Still looking at Molly, Rebecca started to sing. After that first line, Molly joined in, and they were singing together, badly, right through the chorus. But they did know every word. Now Sideburns Guy and Noisy-Laugh Guy sang with them, and Teddy went downstairs for more beers.
After a while, mu
sic blared from a stereo. Marvin Gaye and Tammi Terrell, and she and Molly sang that too. Then she drank another beer, listened to another Marvin Gaye song. She watched as Molly got up to dance with one of the guys, Bill, he’d said his name was.
Rebecca couldn’t pinpoint the moment, but she realized that she’d been having fun for a while now. This was okay! She accepted another beer. A Ringo Starr song that she liked had started, so she got up and danced by herself, drinking her beer. Then someone was dancing with her, oh, it was Teddy, she knew him, and he was so cute and sweet. She liked his button-down shirt. He was a little more dressed up, maybe a little more proper, than the other guys in their ratty T-shirts. He took her hand and twirled her and they sang along with Ringo.
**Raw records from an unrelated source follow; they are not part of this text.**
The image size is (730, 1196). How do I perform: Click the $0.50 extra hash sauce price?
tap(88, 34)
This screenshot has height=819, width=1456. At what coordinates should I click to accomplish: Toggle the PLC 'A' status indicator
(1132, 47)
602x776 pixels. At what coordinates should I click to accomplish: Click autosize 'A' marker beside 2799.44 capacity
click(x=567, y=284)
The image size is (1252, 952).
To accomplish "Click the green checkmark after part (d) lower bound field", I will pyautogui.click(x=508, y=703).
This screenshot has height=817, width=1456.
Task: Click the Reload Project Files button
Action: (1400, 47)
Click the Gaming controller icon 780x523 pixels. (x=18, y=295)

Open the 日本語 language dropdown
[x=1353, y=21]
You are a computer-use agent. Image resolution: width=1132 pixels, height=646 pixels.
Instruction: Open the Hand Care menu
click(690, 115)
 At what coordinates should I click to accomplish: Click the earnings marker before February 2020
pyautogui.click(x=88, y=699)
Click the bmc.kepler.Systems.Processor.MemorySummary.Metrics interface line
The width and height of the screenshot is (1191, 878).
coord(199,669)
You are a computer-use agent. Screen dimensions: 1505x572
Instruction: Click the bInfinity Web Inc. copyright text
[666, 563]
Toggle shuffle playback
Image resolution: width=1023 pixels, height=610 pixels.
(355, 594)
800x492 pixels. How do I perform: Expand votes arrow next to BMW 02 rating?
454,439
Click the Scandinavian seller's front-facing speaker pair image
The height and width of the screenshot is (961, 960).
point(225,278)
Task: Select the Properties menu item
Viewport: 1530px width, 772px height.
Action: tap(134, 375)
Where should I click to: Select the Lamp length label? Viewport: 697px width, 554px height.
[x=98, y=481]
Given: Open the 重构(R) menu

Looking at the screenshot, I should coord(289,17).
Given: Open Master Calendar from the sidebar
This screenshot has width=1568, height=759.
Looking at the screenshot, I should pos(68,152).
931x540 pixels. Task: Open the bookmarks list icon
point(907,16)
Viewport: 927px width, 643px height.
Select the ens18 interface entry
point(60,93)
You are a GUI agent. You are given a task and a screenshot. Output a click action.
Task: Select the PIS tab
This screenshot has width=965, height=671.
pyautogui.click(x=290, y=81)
He kept giving her sips of the drink in his other hand, which wasn’t beer; she didn’t know what it was, but it tasted pretty good.
She felt floaty and happy, dancing and drinking and singing, she floated around the big room holding Teddy’s hand. And then, as if she were the lead in a movie, he told her how much he liked her, and she told him how much she liked him. He was going to show her the house, if that was okay with her, and of course it was okay because she was having a good time, she just had to go back and tell Molly that she was going upstairs for a minute, but Teddy pulled on her hand, tugging her toward the stairs.
“My room,” he said—somehow they’d arrived at the doorway to a big room, with one bed in the corner and another on top of a high wooden platform. “What do you think?” He maneuvered her into the room, his arm draped heavily over her shoulder, and he kicked the door behind him so that it clicked shut.
* * *
Sam slipped back inside KA, where he could hear a couple of guys heading upstairs, the usual late-night banging around, and the thwacks and shouts of pong coming from the basement. Once again no one noticed.